• Assignment: Using the data below, return word for word every line from the one holding "The width and height of the screenshot is (366, 220)." down to the one holding "You are a computer-use". Leave pictures out.

• Listed entries:
BEGIN

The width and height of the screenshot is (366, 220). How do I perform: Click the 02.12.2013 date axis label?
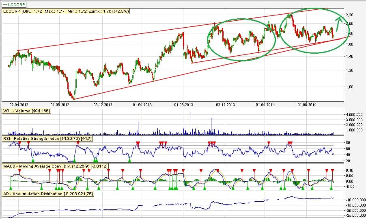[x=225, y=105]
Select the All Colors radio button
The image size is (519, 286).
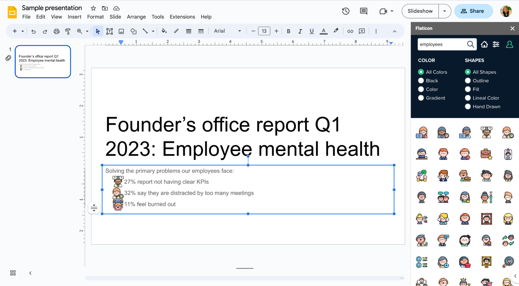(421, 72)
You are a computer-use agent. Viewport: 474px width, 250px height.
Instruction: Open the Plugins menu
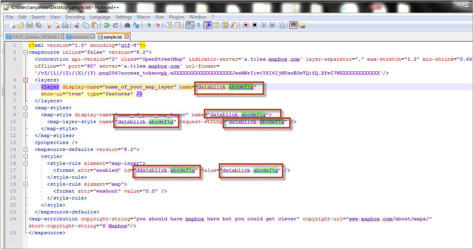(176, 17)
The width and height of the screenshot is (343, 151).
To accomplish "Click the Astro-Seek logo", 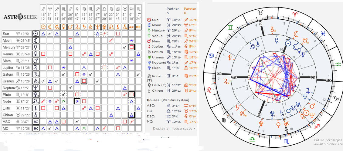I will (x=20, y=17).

END
BEGIN

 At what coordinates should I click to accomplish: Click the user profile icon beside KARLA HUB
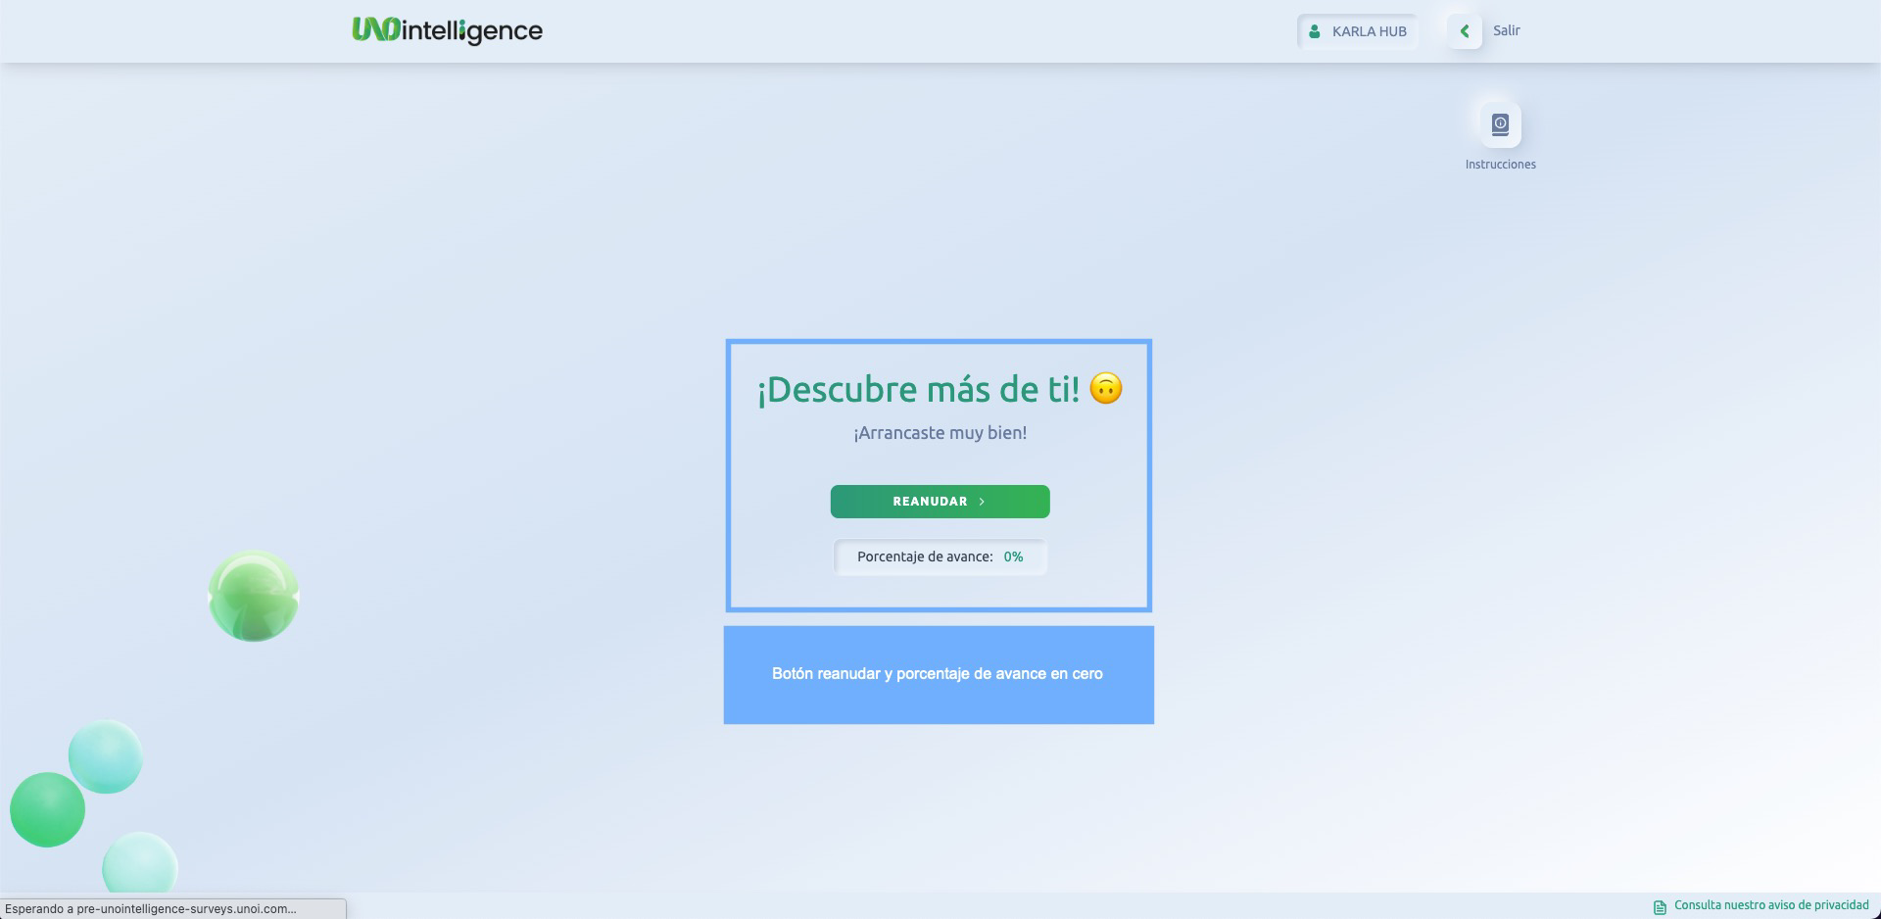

END

• Result for this exercise:
The width and height of the screenshot is (366, 220). How do I perform: Click the 02.12.2013 date axis label?
[x=225, y=105]
Select the All Colors radio button
The image size is (519, 286).
(421, 72)
You are a computer-use agent. Viewport: 474px width, 250px height.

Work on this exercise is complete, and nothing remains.